===== Brano

Uno strumento per predire il rischio genetico di diabete di tipo 2
Validato un punteggio poligenico che funziona in particolare per valori bassi di BMI ed emoglobina glicata
Con oltre 500 milioni di soggetti affetti in tutto il mondo e una prevalenza prevista di quasi 800 milioni entro il 2045, il diabete di tipo 2 (T2D) si conferma come un problema di salute globale. Inoltre, nonostante i progressi nelle terapie, le cifre epidemiologiche mostrano ancora un notevole eccesso di mortalità e di complicanze cardiovascolari associati a questa condizione ed è perciò sempre più pressante la necessità di strumenti per una diagnosi precoce e l’identificazione precoce delle persone a più alto rischio d’insorgenza di T2D.
Gli indicatori di rischio tradizionali, come la glicemia elevata e l’indice di massa corporea (BMI), sono associati a un rischio sostanziale di sviluppare il T2D, ma probabilmente si manifestano più tardi nello spettro di sviluppo della malattia. Nei soggetti più giovani, in cui molti di questi fattori di rischio clinico non si sono ancora sviluppati, l’indicatore principale del rischio di diabete può risiedere nella loro predisposizione genetica.
A questo proposito, Filipe A. Moura, della Yale School of Medicine a New Haven, nel Connecticut, e colleghi, hanno verificato il valore predittivo di un punteggio poligenico (PGS) per il diabete di tipo 2 (T2D) nel rilevare il diabete incidente.
Secondo quanto riferito sulla rivista “Diabetes, Obesity & Metabolism”, l’analisi si è basata sui partecipanti allo studio FOURIER (Further Cardiovascular Outcomes Research With PCSK9 Inhibition in Subjects With Elevated Risk), che ha confrontato l’efficacia di evolocumab, inibitore della PCSK9 rispetto al placebo nel ridurre gli esiti cardiovascolari in partecipanti con malattia cardiovascolare aterosclerotica stabile e livelli di colesterolo LDL pari o superiori a 70 mg/dL (1,8 mmol/L) che ricevevano una terapia con statine.

==========
===== Dati forniti

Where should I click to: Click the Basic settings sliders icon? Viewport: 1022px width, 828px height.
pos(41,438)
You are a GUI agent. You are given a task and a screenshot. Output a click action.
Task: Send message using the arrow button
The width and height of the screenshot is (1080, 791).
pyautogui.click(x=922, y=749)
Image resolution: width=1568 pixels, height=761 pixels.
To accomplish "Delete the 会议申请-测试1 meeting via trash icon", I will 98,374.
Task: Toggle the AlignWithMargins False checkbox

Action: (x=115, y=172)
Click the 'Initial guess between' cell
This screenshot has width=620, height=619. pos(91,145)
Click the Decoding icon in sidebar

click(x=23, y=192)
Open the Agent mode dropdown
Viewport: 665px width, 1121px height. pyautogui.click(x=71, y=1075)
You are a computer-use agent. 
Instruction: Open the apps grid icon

==========

* Attività
a) Elenca le sigle di cui il brano sul rischio genetico di diabete di tipo 2 fornisce anche la forma estesa, indicando accanto a ciascuna la forma estesa riportata.
b) Prosegui il brano sul rischio genetico di diabete di tipo 2 con un nuovo paragrafo che segua la sua ultima frase.

* Risposte
a)
- T2D: diabete di tipo 2
- BMI: indice di massa corporea
- PGS: punteggio poligenico
- FOURIER: Further Cardiovascular Outcomes Research With PCSK9 Inhibition in Subjects With Elevated Risk

b)
Un punteggio per il rischio genetico di sviluppare il diabete
Il rischio genetico è stato caratterizzato utilizzando un PGS per T2D precedentemente validato e basato su circa 1,2 milioni di polimorfismi a singolo nucleotide. I valori relativi al PGS sono poi stati categorizzati come elevati (20% superiore del PGS) e bassi-intermedi (80% inferiore del PGS). Come parametro di outcome, è stato considerato l’emoglobina glicata (HbA1c), misurata al basale e successivamente ogni 24 settimane. Il FPG è stato invece misurato al basale, alla settimana 12, alla settimana 24 e successivamente ogni 24 settimane.
L’analisi finale ha riguardato 9.388 partecipanti, con età media di 63 anni, per il 22,7% di sesso femminile. l’HbA1c mediana di 39 mmol/mol (36 mmol/mol – 41 mmol/mol; 5,7% [5,4%-5,9%]) e indice di massa corporea (BMI) medio di 28,7 ± 5 kg/m2.
Il diabete si è sviluppato in 690 soggetti (7,3%) durante 2,3 anni di follow-up mediano. Il T2D PGS ha predetto il T2D incidente (HR per 1-SD: 1,22; IC al 95%: 1,14-1,32, p< 0,001). I tassi di T2D incidente nelle categorie di rischio genetico alto e basso-intermedio erano rispettivamente 12,1% e 6,8% (HR 1,43; IC al 95%: 1,20-1,70, p< 0,001). In particolare, il rischio genetico di T2D elevato aveva una maggiore forza predittiva tra i soggetti con HbA1c più bassa (p-int = 0,0499) e BMI più basso (p-int = 0,004).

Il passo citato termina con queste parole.